1. NEW YORK METS: The trade of Lastings Milledge was unforgivably dumb, and they've got big problems at catcher and in the corner outfield spots (Angel Pagan started in left in the Mets' opener yesterday). There are also questions in the rotation - fifth starter Mike Pelfrey has done little in the minors to prove he's ready, and who knows what they'll get from Pedro Martinez. The core of this team, though, is so strong - David Wright, Carlos Beltran, Jose Reyes and the newly-acquired Johan Santana can hang with any other team's best four players - that New York should be able to hold off the Phillies and Braves. If one of those four goes down for any extended period, though, all bets are off.
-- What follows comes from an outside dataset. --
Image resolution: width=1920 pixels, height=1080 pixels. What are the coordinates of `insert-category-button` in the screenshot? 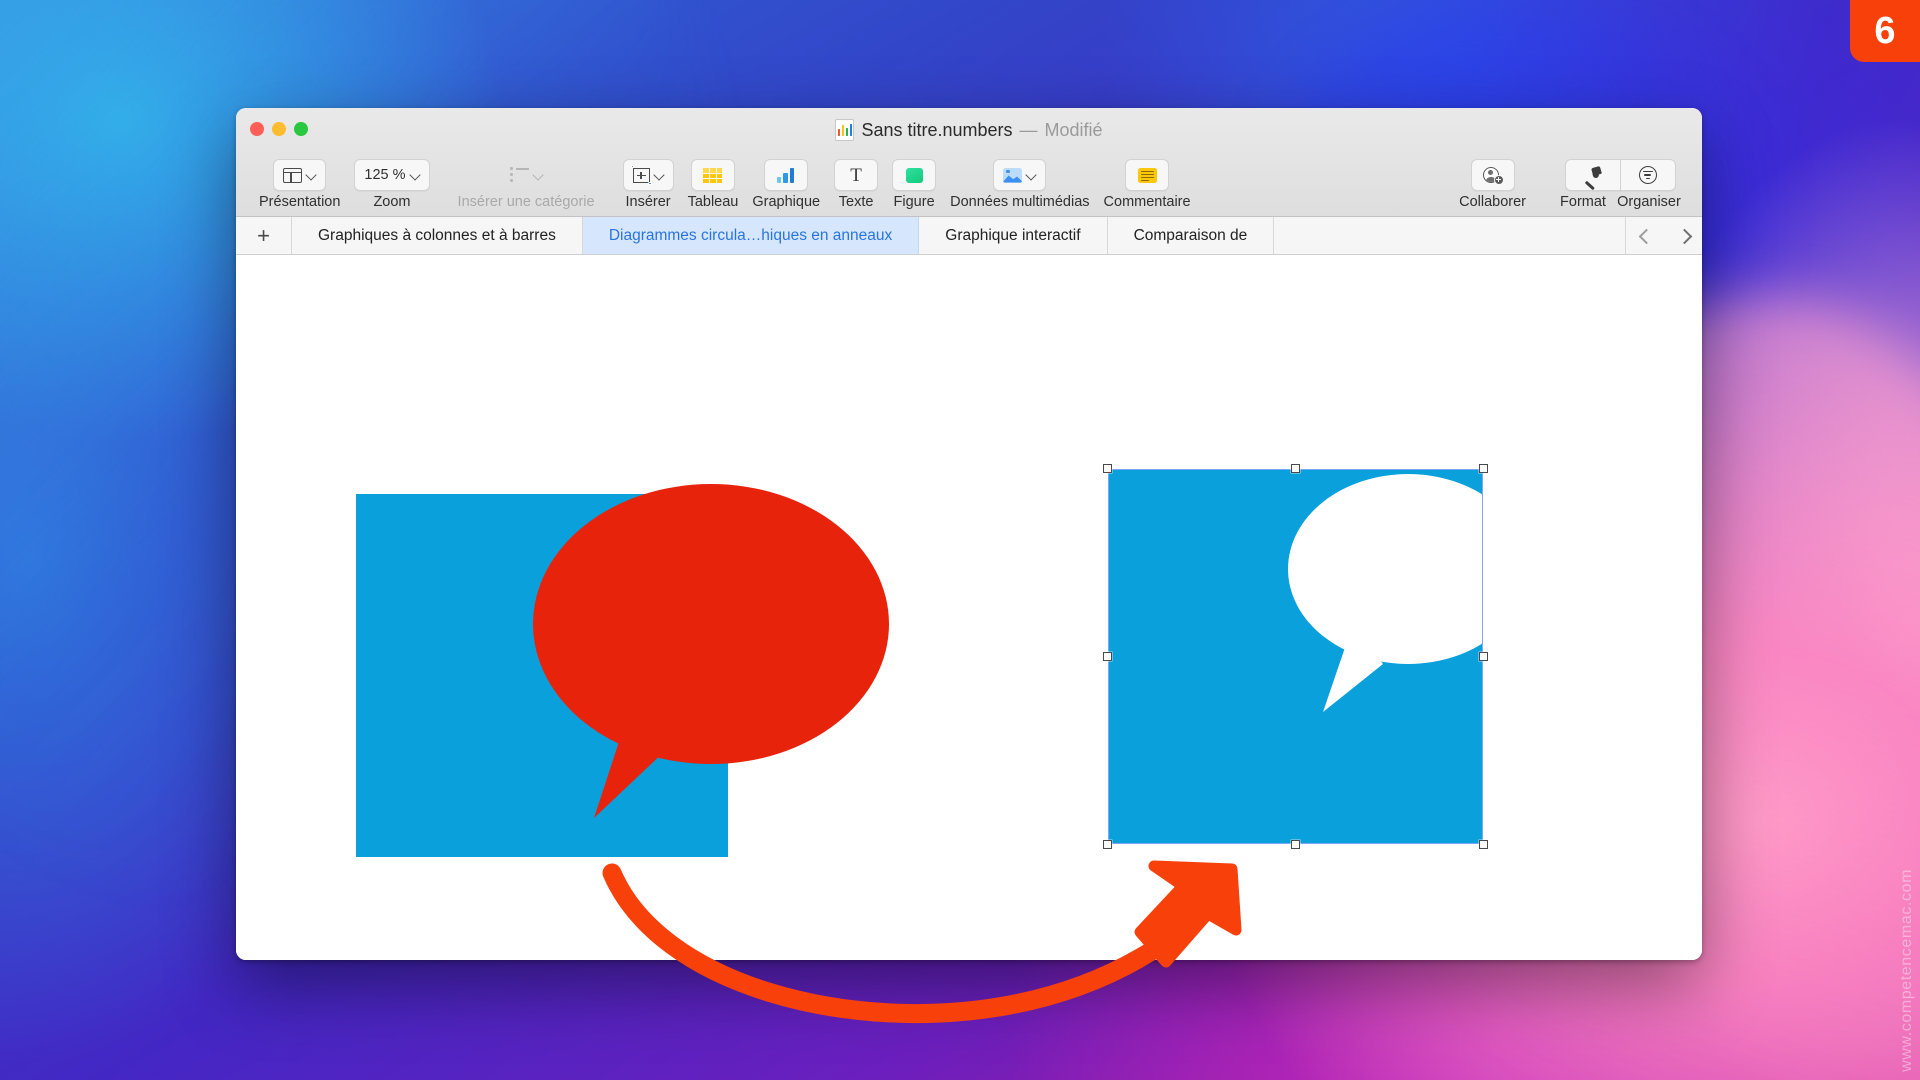 It's located at (526, 175).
2. PHILADELPHIA PHILLIES: Another team with a very strong core and a questionable supporting cast. Ryan Howard, Chase Utley, Jimmy Rollins and Cole Hamels are obviously great, but Hamels isn't a great bet to stay healthy. Which could be a big problem, since rotation depth is an issue - their third starter is Jamie Moyer, which tells you most of what you need to know. They've got some dubious players (like Pedro Feliz) in key roles and don't have a lot of minor-league talent that's likely to help anytime soon.
3. ATLANTA BRAVES: ESPN.com's pick of the Braves to win the World Series was a bad joke, but Atlanta is an interesting team, and they could sneak into the playoffs if the houses of cards the Mets and Phillies have built fall down. Like those teams, they have problems at the back of their rotation (Mike Hampton and Tom Glavine won't scare anyone, and it's too early to expect much from Jair Jurrjens). Unlike New York and Philadelphia, though, the Braves have decent contingency plans (including Jo Jo Reyes and Chuck James, both of whom will start the year at Class AAA Richmond). What they lack is serious star power - there's Mark Teixeira, Chipper Jones, John Smoltz and Tim Hudson, but Jones and Smoltz are big injury risks.
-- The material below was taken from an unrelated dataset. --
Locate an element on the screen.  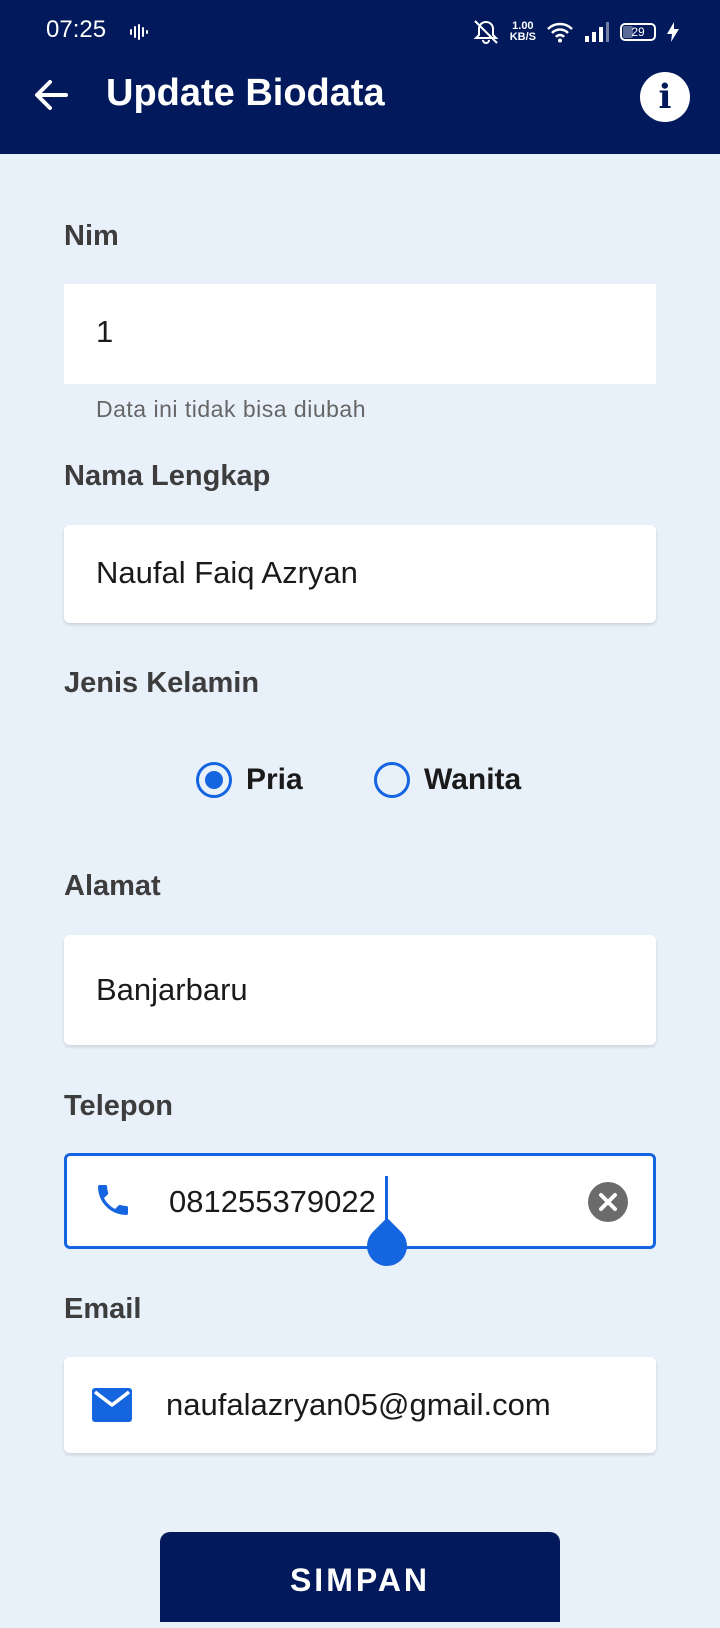
voice-wave-icon is located at coordinates (139, 32).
4. WASHINGTON NATIONALS: Not a great team by any stretch, but I'm going to make a point to watch 10 or 15 Nationals games this year. I watched maybe only five last year, and didn't really appreciate Manny Acta's awesome managing until I read the Nationals chapter in Baseball Prospectus 2008. Look at the Nationals' pitchers last year - it's stunning that they only allowed 783 runs, even in RFK. Only one pitcher threw more than 118 innings, and the Nats relied on so many no-name pitchers that looking at their staff can make you feel if you accidentally clicked on a Columbus Clippers page or something. Acta was a big part of the Nationals' overachieving, in that he used his relievers often and well and relied on unusual infield shifts, taking advantage of Ryan Zimmerman's outstanding range at third. Acta will have to pull off another zany high-wire act this year, but he'll have a couple more talented outfielders to work with (Milledge and Elijah Dukes), and Nick Johnson is back as well.
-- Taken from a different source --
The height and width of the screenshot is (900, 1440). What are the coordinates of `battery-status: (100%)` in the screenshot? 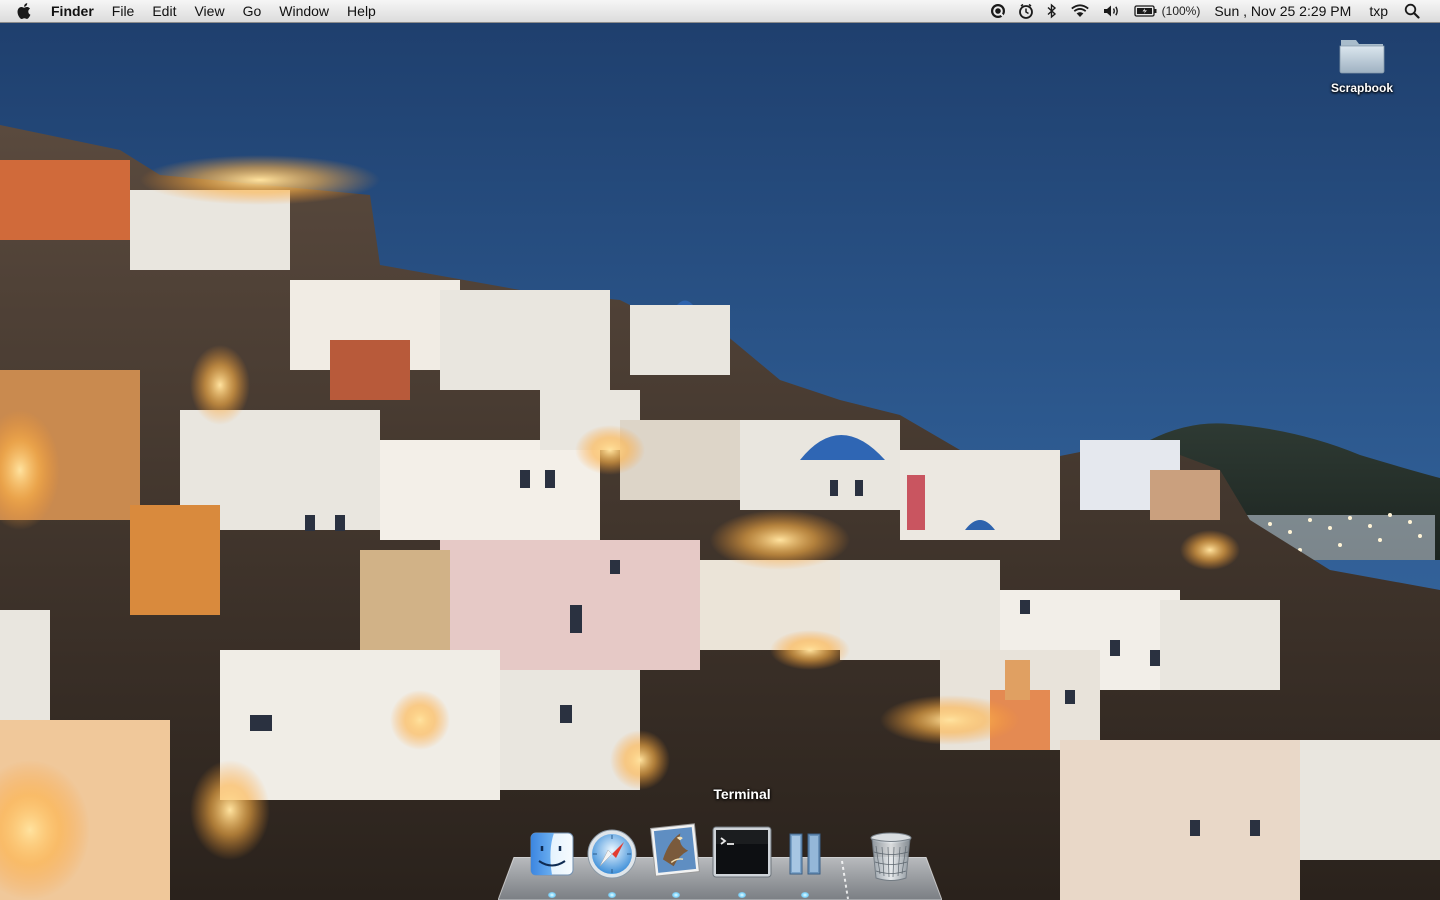 It's located at (1168, 11).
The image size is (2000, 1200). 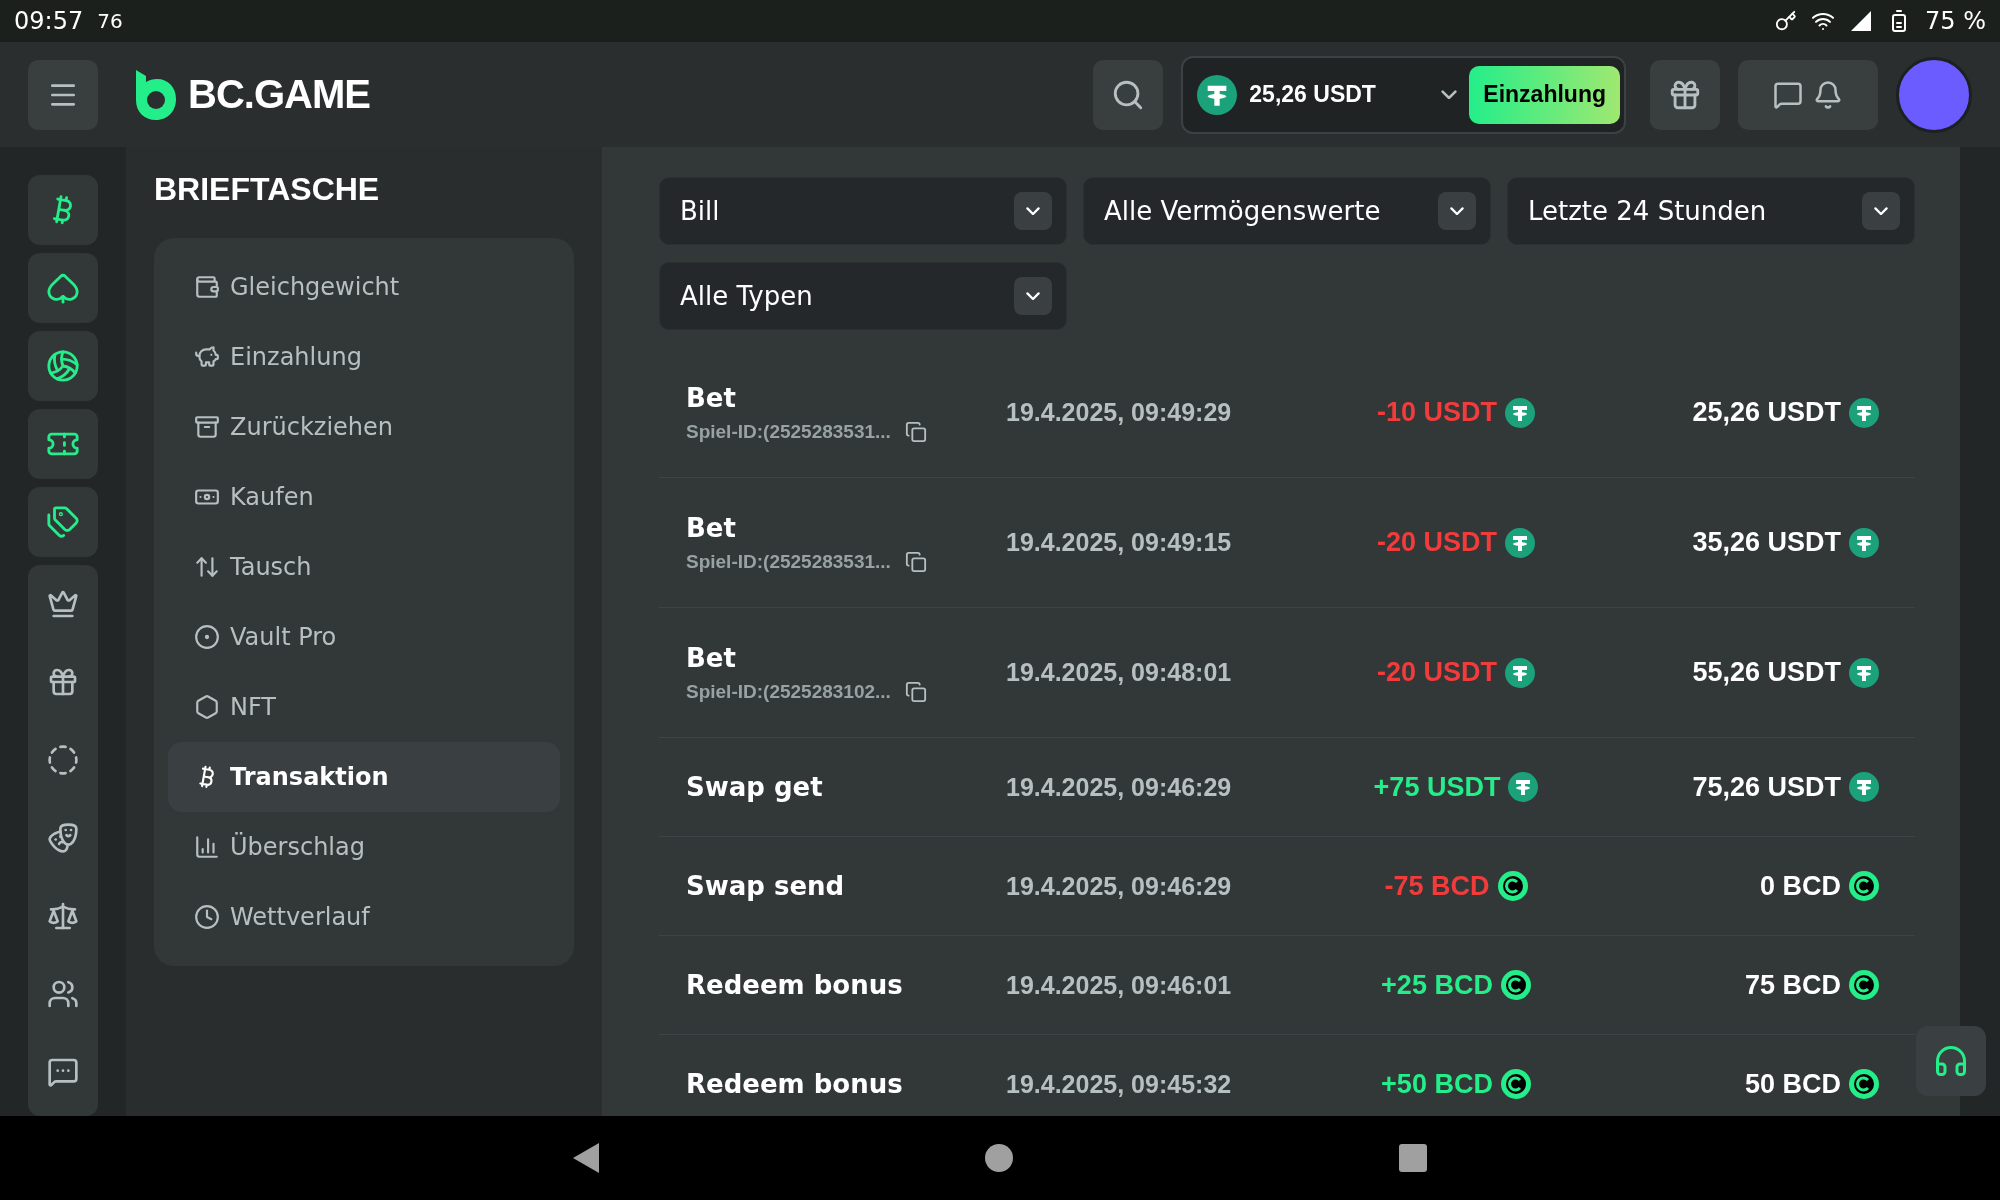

5. FLORIDA MARLINS: Almost as bad as the Giants, but in a different way. Sure, Cameron Maybin and Andrew Miller are interesting, and they've got some other talented youngsters in Hanley Ramirez, Dan Uggla and Jeremy Hermida, but what else is there? Their starting pitching, which looked so promising after 2006, completely came apart in 2007, and now they're starting the year with a four-man rotation that includes Miller (who isn't ready yet), Mark Hendrickson (terrible), Rick VandenHurk (6.83 ERA last year) and Scott Olsen (5.81 ERA last year). Their defense is a disaster. They'll score some runs, but will give back far more with their arms and gloves. This is probably a 100-loss team.